(What the task requires): An exact copy of every record is needed.

(Supplied material):
━━━━

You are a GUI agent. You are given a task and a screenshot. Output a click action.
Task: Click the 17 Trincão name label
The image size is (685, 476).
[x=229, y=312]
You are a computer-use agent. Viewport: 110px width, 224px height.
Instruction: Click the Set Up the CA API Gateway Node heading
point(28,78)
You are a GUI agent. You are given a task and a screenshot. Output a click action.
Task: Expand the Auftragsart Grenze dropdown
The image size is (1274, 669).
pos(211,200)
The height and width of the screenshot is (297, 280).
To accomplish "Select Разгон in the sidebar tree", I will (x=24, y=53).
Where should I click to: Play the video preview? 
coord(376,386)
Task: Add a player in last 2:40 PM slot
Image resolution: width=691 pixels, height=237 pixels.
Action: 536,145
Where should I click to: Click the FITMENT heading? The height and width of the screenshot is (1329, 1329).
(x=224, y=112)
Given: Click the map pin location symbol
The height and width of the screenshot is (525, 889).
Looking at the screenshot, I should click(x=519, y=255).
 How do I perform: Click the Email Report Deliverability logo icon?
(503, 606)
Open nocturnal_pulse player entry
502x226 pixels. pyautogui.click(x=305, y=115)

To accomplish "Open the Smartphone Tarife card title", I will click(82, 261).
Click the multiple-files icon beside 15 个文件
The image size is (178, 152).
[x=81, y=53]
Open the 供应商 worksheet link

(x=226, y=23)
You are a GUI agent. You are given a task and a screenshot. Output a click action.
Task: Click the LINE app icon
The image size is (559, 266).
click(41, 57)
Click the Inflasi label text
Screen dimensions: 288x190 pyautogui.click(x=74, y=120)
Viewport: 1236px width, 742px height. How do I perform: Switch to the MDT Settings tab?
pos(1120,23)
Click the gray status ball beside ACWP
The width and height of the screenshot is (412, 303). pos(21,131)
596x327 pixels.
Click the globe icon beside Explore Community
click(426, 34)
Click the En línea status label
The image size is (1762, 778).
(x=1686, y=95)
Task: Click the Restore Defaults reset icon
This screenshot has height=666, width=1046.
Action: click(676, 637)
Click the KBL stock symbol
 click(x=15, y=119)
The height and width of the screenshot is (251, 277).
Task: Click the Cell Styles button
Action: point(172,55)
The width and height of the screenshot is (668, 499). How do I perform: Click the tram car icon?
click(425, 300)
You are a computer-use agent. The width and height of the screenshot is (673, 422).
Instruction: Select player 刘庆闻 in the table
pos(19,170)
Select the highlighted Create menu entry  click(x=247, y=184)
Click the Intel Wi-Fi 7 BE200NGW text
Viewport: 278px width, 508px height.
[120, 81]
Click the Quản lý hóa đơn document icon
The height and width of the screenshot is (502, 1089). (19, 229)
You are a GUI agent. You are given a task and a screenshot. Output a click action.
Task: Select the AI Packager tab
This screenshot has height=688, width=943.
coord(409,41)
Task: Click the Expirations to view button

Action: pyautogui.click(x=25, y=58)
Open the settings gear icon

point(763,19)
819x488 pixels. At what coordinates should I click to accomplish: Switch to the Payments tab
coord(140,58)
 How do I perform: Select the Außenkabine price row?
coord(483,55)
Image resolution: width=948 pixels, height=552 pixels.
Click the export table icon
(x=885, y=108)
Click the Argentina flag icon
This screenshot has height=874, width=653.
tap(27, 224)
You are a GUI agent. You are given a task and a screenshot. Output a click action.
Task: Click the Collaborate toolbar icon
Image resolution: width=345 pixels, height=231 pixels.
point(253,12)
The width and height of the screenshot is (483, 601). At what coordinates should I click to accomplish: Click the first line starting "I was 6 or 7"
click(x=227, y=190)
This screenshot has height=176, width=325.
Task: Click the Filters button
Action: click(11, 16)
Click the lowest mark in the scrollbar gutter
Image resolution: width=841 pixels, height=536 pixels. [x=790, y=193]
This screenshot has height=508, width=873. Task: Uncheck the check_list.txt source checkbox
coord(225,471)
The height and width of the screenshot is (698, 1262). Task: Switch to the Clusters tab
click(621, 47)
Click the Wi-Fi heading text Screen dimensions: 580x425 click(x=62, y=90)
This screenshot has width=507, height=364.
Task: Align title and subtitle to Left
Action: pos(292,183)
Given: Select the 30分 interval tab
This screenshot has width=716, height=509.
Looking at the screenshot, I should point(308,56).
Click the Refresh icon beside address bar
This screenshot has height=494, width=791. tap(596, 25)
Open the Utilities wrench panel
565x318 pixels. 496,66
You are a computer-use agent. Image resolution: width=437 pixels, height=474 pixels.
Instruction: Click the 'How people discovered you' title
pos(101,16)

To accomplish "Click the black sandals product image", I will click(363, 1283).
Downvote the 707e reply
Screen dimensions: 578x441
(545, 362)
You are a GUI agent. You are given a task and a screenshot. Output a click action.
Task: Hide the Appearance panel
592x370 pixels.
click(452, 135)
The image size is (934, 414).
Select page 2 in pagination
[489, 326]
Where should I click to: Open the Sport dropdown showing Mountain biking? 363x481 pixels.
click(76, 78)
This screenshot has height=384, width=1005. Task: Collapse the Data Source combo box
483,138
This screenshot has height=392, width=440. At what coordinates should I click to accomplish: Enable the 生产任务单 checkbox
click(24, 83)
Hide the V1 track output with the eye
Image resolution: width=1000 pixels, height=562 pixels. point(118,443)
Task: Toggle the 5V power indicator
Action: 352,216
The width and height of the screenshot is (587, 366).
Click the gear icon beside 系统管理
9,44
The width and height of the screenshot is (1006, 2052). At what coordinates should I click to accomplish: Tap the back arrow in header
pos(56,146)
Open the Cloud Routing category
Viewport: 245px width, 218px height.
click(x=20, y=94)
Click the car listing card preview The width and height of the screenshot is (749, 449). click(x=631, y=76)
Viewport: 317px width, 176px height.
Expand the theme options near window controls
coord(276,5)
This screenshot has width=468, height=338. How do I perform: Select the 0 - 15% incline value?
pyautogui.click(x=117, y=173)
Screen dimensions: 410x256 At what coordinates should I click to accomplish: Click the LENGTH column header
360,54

━━━━

(Written response):
You are a GUI agent. You are given a task and a screenshot. Output a click action.
Task: Click the 17 Trincão name label
The image size is (685, 476).
[x=229, y=312]
You are a computer-use agent. Viewport: 110px width, 224px height.
Instruction: Click the Set Up the CA API Gateway Node heading
point(28,78)
You are a GUI agent. You are given a task and a screenshot. Output a click action.
Task: Expand the Auftragsart Grenze dropdown
The image size is (1274, 669).
pos(211,200)
The height and width of the screenshot is (297, 280).
To accomplish "Select Разгон in the sidebar tree", I will (x=24, y=53).
Where should I click to: Play the video preview? 
coord(376,386)
Task: Add a player in last 2:40 PM slot
Image resolution: width=691 pixels, height=237 pixels.
Action: 536,145
Where should I click to: Click the FITMENT heading? The height and width of the screenshot is (1329, 1329).
(x=224, y=112)
Given: Click the map pin location symbol
The height and width of the screenshot is (525, 889).
Looking at the screenshot, I should click(x=519, y=255).
 How do I perform: Click the Email Report Deliverability logo icon?
(503, 606)
Open nocturnal_pulse player entry
502x226 pixels. pyautogui.click(x=305, y=115)

To accomplish "Open the Smartphone Tarife card title", I will click(82, 261).
Click the multiple-files icon beside 15 个文件
The image size is (178, 152).
[x=81, y=53]
Open the 供应商 worksheet link

(x=226, y=23)
You are a GUI agent. You are given a task and a screenshot. Output a click action.
Task: Click the LINE app icon
The image size is (559, 266).
click(41, 57)
Click the Inflasi label text
Screen dimensions: 288x190 pyautogui.click(x=74, y=120)
Viewport: 1236px width, 742px height. How do I perform: Switch to the MDT Settings tab?
pos(1120,23)
Click the gray status ball beside ACWP
The width and height of the screenshot is (412, 303). pos(21,131)
596x327 pixels.
Click the globe icon beside Explore Community
click(426, 34)
Click the En línea status label
The image size is (1762, 778).
(x=1686, y=95)
Task: Click the Restore Defaults reset icon
This screenshot has height=666, width=1046.
Action: click(676, 637)
Click the KBL stock symbol
 click(x=15, y=119)
The height and width of the screenshot is (251, 277).
Task: Click the Cell Styles button
Action: point(172,55)
The width and height of the screenshot is (668, 499). How do I perform: Click the tram car icon?
click(425, 300)
You are a computer-use agent. The width and height of the screenshot is (673, 422).
Instruction: Select player 刘庆闻 in the table
pos(19,170)
Select the highlighted Create menu entry  click(x=247, y=184)
Click the Intel Wi-Fi 7 BE200NGW text
Viewport: 278px width, 508px height.
[120, 81]
Click the Quản lý hóa đơn document icon
The height and width of the screenshot is (502, 1089). (19, 229)
You are a GUI agent. You are given a task and a screenshot. Output a click action.
Task: Select the AI Packager tab
This screenshot has height=688, width=943.
coord(409,41)
Task: Click the Expirations to view button

Action: pyautogui.click(x=25, y=58)
Open the settings gear icon

point(763,19)
819x488 pixels. At what coordinates should I click to accomplish: Switch to the Payments tab
coord(140,58)
 How do I perform: Select the Außenkabine price row?
coord(483,55)
Image resolution: width=948 pixels, height=552 pixels.
Click the export table icon
(x=885, y=108)
Click the Argentina flag icon
This screenshot has height=874, width=653.
tap(27, 224)
You are a GUI agent. You are given a task and a screenshot. Output a click action.
Task: Click the Collaborate toolbar icon
Image resolution: width=345 pixels, height=231 pixels.
point(253,12)
The width and height of the screenshot is (483, 601). At what coordinates should I click to accomplish: Click the first line starting "I was 6 or 7"
click(x=227, y=190)
This screenshot has height=176, width=325.
Task: Click the Filters button
Action: click(11, 16)
Click the lowest mark in the scrollbar gutter
Image resolution: width=841 pixels, height=536 pixels. [x=790, y=193]
This screenshot has height=508, width=873. Task: Uncheck the check_list.txt source checkbox
coord(225,471)
The height and width of the screenshot is (698, 1262). Task: Switch to the Clusters tab
click(621, 47)
Click the Wi-Fi heading text Screen dimensions: 580x425 click(x=62, y=90)
This screenshot has width=507, height=364.
Task: Align title and subtitle to Left
Action: pos(292,183)
Given: Select the 30分 interval tab
This screenshot has width=716, height=509.
Looking at the screenshot, I should point(308,56).
Click the Refresh icon beside address bar
This screenshot has height=494, width=791. tap(596, 25)
Open the Utilities wrench panel
565x318 pixels. 496,66
You are a computer-use agent. Image resolution: width=437 pixels, height=474 pixels.
Instruction: Click the 'How people discovered you' title
pos(101,16)

To accomplish "Click the black sandals product image", I will click(363, 1283).
Downvote the 707e reply
Screen dimensions: 578x441
(545, 362)
You are a GUI agent. You are given a task and a screenshot. Output a click action.
Task: Hide the Appearance panel
592x370 pixels.
click(452, 135)
The image size is (934, 414).
Select page 2 in pagination
[489, 326]
Where should I click to: Open the Sport dropdown showing Mountain biking? 363x481 pixels.
click(76, 78)
This screenshot has height=384, width=1005. Task: Collapse the Data Source combo box
483,138
This screenshot has height=392, width=440. At what coordinates should I click to accomplish: Enable the 生产任务单 checkbox
click(24, 83)
Hide the V1 track output with the eye
Image resolution: width=1000 pixels, height=562 pixels. point(118,443)
Task: Toggle the 5V power indicator
Action: 352,216
The width and height of the screenshot is (587, 366).
Click the gear icon beside 系统管理
9,44
The width and height of the screenshot is (1006, 2052). At what coordinates should I click to accomplish: Tap the back arrow in header
pos(56,146)
Open the Cloud Routing category
Viewport: 245px width, 218px height.
click(x=20, y=94)
Click the car listing card preview The width and height of the screenshot is (749, 449). click(x=631, y=76)
Viewport: 317px width, 176px height.
Expand the theme options near window controls
coord(276,5)
This screenshot has width=468, height=338. How do I perform: Select the 0 - 15% incline value?
pyautogui.click(x=117, y=173)
Screen dimensions: 410x256 At what coordinates should I click to accomplish: Click the LENGTH column header
360,54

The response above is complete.